US ready to upset Israel and Saudi Arabia in pursuit of Tehran deal
Israel and Saudi Arabia alarmed at American persistence after the failure of Geneva talks
The United States remains ready to upset key allies Israel and Saudi Arabia by securing a swift nuclear deal with Iran despite the failure of talks in Geneva, US-based analysts said.
While Tehran remained under the greatest pressure to reach a speedy deal with the major powers, they said, Washington was anxious to take advantage of Iran's willingness to negotiate an accord and avert future conflict in the Middle East.
Three gruelling days of discussions between Iran, the United States, China, Russia, Britain, France and Germany ended on Sunday without agreement. The parties had been hoping to broker an accord that would curb Tehran's nuclear programme in exchange for sanctions relief.

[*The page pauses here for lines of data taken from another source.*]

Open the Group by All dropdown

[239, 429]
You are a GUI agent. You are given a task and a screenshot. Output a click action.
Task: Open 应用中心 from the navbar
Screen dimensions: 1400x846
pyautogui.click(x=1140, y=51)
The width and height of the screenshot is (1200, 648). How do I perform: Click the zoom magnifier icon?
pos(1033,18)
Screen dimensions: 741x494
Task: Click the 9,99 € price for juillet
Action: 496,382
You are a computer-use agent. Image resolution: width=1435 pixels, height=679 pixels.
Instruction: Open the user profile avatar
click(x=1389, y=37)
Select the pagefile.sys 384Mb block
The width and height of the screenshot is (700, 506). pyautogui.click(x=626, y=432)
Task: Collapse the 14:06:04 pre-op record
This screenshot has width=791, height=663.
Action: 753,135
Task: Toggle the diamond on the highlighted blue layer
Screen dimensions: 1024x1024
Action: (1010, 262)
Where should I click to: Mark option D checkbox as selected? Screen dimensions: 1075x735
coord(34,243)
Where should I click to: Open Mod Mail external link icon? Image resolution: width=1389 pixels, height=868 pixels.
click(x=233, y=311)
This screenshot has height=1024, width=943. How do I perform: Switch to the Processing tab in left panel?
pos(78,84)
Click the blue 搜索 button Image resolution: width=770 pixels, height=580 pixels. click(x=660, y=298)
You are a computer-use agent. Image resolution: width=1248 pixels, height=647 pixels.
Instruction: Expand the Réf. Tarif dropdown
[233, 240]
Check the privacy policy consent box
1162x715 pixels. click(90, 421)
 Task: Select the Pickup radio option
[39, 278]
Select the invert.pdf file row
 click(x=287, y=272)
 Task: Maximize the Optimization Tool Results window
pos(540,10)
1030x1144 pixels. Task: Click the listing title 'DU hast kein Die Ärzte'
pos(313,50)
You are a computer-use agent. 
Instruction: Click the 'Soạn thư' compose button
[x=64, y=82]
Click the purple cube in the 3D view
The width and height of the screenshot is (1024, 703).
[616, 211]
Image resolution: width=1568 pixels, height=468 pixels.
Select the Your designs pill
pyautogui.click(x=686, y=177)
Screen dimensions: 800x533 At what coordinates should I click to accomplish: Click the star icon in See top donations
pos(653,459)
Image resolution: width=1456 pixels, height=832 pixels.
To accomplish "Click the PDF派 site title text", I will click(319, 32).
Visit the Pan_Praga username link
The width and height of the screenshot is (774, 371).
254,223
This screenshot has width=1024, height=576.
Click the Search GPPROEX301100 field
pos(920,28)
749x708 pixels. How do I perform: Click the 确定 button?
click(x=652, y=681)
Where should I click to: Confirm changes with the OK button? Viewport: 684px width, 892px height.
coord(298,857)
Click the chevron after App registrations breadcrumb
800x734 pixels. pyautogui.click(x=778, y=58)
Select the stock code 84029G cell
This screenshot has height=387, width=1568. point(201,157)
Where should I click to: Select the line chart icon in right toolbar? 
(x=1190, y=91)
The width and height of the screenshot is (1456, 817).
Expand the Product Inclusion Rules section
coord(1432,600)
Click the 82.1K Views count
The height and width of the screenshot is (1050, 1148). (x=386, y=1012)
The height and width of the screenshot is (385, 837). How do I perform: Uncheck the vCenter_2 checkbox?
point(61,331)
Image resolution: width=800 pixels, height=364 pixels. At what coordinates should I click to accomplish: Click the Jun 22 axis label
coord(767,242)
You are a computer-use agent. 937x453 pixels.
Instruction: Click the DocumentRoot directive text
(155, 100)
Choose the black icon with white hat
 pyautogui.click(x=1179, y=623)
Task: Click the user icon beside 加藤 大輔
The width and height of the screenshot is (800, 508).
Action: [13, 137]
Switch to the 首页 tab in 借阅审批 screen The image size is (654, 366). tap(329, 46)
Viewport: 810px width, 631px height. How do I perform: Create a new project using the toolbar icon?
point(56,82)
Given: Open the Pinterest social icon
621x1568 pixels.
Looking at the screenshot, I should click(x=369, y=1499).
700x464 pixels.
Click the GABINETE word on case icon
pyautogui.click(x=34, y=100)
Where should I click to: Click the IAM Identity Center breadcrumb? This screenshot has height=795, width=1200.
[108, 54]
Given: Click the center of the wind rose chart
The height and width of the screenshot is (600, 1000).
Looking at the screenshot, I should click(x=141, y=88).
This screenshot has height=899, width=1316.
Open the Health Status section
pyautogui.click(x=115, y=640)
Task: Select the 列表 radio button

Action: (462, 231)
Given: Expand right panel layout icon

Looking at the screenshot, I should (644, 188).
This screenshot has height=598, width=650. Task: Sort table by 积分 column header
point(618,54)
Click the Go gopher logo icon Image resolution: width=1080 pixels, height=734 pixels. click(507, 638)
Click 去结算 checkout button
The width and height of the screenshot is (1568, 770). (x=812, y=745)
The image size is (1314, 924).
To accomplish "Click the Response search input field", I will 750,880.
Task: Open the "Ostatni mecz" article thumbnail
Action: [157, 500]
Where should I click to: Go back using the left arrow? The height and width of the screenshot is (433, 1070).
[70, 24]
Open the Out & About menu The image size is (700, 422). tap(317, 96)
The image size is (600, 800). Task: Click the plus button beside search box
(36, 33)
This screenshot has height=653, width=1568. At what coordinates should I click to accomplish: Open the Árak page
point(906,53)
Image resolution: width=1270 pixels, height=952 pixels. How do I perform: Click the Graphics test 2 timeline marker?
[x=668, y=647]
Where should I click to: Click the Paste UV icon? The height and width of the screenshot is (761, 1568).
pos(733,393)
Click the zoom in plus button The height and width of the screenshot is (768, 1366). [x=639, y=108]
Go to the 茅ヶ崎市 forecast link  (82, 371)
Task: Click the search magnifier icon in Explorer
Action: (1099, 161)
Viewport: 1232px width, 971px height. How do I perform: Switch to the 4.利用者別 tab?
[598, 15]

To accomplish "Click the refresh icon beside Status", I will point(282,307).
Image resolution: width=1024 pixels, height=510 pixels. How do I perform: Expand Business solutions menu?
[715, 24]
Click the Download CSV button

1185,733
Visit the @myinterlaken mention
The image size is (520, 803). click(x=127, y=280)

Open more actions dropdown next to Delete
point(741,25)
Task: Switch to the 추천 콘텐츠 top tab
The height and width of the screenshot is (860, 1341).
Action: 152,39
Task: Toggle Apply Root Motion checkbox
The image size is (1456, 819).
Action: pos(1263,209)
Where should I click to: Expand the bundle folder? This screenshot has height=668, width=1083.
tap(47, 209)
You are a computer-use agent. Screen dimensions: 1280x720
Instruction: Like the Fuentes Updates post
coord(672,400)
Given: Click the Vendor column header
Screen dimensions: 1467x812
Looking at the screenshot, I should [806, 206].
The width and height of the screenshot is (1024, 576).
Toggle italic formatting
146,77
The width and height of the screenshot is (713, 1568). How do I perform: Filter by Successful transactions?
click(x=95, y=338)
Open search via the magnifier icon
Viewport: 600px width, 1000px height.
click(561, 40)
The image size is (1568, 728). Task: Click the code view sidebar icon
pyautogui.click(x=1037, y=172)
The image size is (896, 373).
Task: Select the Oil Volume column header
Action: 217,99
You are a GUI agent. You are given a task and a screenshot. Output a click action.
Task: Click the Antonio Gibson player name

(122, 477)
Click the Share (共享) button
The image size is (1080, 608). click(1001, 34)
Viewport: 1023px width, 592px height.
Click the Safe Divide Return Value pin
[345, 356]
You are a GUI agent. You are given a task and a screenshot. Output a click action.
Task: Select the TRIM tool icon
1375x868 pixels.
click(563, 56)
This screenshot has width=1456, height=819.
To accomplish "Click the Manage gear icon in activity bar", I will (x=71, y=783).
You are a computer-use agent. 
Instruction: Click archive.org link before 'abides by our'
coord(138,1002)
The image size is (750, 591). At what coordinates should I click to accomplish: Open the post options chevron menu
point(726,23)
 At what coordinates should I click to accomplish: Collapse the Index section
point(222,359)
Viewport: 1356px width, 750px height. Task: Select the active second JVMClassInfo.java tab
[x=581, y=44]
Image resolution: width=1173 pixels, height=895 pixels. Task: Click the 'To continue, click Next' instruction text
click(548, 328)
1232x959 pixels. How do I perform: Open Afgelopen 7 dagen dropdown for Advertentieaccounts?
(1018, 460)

By searching for a deal, the US was "maybe trying to go a little too far, too fast, but they were induced by the Iranian enthusiasm", according to Hussein Ibish, a senior fellow at the American Task Force on Palestine.
"It is really the convergence of US and Iranian desires to avoid an even deeper confrontation over the nuclear file that makes an agreement possible at this stage," he said, citing the 10-year impasse concerning the nuclear programme, which Western powers suspect of being geared towards producing an atomic bomb rather than peaceful civilian uses.
Alireza Nader, a senior international policy analyst at the Rand Corporation think tank, questioned the suggestion that the United States was "rushing" to reach a deal at any cost with Iran, with whom it has had no diplomatic relations since 1980.
Despite the historic phone call between US President Barack Obama and Iranian counterpart Hassan Rowhani at the end of September, any improvement in relations between the two countries must continue to be viewed in the context of previious decades of mistrust and animosity.
However, it was clear the United States was keen on reaching an agreement in Geneva, because "a deal as a first step [provides] an opportunity to stop Iran from moving towards a nuclear weapons breakout capability".
Nader said the Obama administration had always favoured a diplomatic solution to the nuclear stand-off.
"I don't think the US position has changed in the last few months," Nader said. "What we have seen now is the willingness by Iran to negotiate."
Iran was keen to see an easing of crippling sanctions, notably restrictions which have frozen overseas assets worth several billion dollars.
US Secretary of State John Kerry defended Washington against the accusation that it was pursuing a deal with Tehran at all costs. "We are not blind, and I don't think we're stupid," he said.
He also sent a new message to Israel and Saudi Arabia, who have grown increasingly alarmed at the warming of US-Iranian ties, saying Washington had a "pretty strong sense of how to measure whether or not we are acting in the interests of our country and of the globe, and particularly of our allies like Israel and Gulf states".
Meanwhile, Iran has agreed to allow inspectors from the International Atomic Energy Agency to enter long-unseen nuclear sites - the key Gachine uranium mine and a heavy-water reactor in Arak.
Ali Akbar Salehi, the head of Iran's atomic energy organisation, met the agency's chief, Yukiya Amano, in Tehran and agreed a road map for greater co-operation.